◆ **TASK TO CARRY OUT**: Copy every line of the entries below word for word, with nothing changed, added, or left out.

##### EXTRACTED DATA #####

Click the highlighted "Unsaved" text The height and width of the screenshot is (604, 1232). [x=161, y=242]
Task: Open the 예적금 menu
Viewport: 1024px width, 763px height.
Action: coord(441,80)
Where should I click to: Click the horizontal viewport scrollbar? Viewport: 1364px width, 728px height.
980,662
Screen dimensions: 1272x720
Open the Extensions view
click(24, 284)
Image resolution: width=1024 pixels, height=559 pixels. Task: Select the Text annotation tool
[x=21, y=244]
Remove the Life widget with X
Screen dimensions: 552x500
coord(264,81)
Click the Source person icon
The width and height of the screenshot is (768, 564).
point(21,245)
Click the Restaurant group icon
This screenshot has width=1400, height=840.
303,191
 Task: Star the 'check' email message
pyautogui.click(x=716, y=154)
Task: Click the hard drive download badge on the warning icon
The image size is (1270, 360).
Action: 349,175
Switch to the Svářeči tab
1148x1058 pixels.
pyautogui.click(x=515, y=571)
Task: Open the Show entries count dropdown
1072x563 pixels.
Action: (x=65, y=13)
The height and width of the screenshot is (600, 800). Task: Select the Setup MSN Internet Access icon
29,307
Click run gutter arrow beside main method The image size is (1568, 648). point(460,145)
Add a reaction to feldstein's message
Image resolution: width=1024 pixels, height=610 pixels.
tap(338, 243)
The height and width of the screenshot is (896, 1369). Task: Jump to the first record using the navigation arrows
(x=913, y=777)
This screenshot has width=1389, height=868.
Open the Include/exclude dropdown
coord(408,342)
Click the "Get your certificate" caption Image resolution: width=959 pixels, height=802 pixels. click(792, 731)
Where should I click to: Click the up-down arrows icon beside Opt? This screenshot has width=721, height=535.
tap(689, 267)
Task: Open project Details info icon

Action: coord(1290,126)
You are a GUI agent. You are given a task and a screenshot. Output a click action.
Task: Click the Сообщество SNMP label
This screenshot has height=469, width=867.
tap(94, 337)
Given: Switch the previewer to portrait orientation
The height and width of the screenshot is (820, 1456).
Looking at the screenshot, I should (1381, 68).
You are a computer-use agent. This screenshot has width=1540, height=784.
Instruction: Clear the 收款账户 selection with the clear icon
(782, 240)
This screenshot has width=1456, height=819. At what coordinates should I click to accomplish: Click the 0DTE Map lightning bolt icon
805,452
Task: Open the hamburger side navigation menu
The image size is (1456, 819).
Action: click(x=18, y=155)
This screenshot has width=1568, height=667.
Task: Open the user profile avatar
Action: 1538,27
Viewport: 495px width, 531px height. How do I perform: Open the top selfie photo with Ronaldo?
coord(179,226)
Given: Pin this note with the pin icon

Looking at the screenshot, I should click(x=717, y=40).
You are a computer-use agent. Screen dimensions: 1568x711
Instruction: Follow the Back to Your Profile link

#####

◆ **SOLUTION**:
Click the highlighted "Unsaved" text The height and width of the screenshot is (604, 1232). [x=161, y=242]
Task: Open the 예적금 menu
Viewport: 1024px width, 763px height.
Action: coord(441,80)
Where should I click to: Click the horizontal viewport scrollbar? Viewport: 1364px width, 728px height.
980,662
Screen dimensions: 1272x720
Open the Extensions view
click(24, 284)
Image resolution: width=1024 pixels, height=559 pixels. Task: Select the Text annotation tool
[x=21, y=244]
Remove the Life widget with X
Screen dimensions: 552x500
coord(264,81)
Click the Source person icon
The width and height of the screenshot is (768, 564).
point(21,245)
Click the Restaurant group icon
This screenshot has width=1400, height=840.
303,191
 Task: Star the 'check' email message
pyautogui.click(x=716, y=154)
Task: Click the hard drive download badge on the warning icon
The image size is (1270, 360).
Action: 349,175
Switch to the Svářeči tab
1148x1058 pixels.
pyautogui.click(x=515, y=571)
Task: Open the Show entries count dropdown
1072x563 pixels.
Action: (x=65, y=13)
The height and width of the screenshot is (600, 800). Task: Select the Setup MSN Internet Access icon
29,307
Click run gutter arrow beside main method The image size is (1568, 648). point(460,145)
Add a reaction to feldstein's message
Image resolution: width=1024 pixels, height=610 pixels.
tap(338, 243)
The height and width of the screenshot is (896, 1369). Task: Jump to the first record using the navigation arrows
(x=913, y=777)
This screenshot has width=1389, height=868.
Open the Include/exclude dropdown
coord(408,342)
Click the "Get your certificate" caption Image resolution: width=959 pixels, height=802 pixels. click(792, 731)
Where should I click to: Click the up-down arrows icon beside Opt? This screenshot has width=721, height=535.
tap(689, 267)
Task: Open project Details info icon

Action: coord(1290,126)
You are a GUI agent. You are given a task and a screenshot. Output a click action.
Task: Click the Сообщество SNMP label
This screenshot has height=469, width=867.
tap(94, 337)
Given: Switch the previewer to portrait orientation
The height and width of the screenshot is (820, 1456).
Looking at the screenshot, I should (1381, 68).
You are a computer-use agent. This screenshot has width=1540, height=784.
Instruction: Clear the 收款账户 selection with the clear icon
(782, 240)
This screenshot has width=1456, height=819. At what coordinates should I click to accomplish: Click the 0DTE Map lightning bolt icon
805,452
Task: Open the hamburger side navigation menu
The image size is (1456, 819).
Action: click(x=18, y=155)
This screenshot has width=1568, height=667.
Task: Open the user profile avatar
Action: 1538,27
Viewport: 495px width, 531px height. How do I perform: Open the top selfie photo with Ronaldo?
coord(179,226)
Given: Pin this note with the pin icon

Looking at the screenshot, I should click(x=717, y=40).
You are a computer-use agent. Screen dimensions: 1568x711
Instruction: Follow the Back to Your Profile link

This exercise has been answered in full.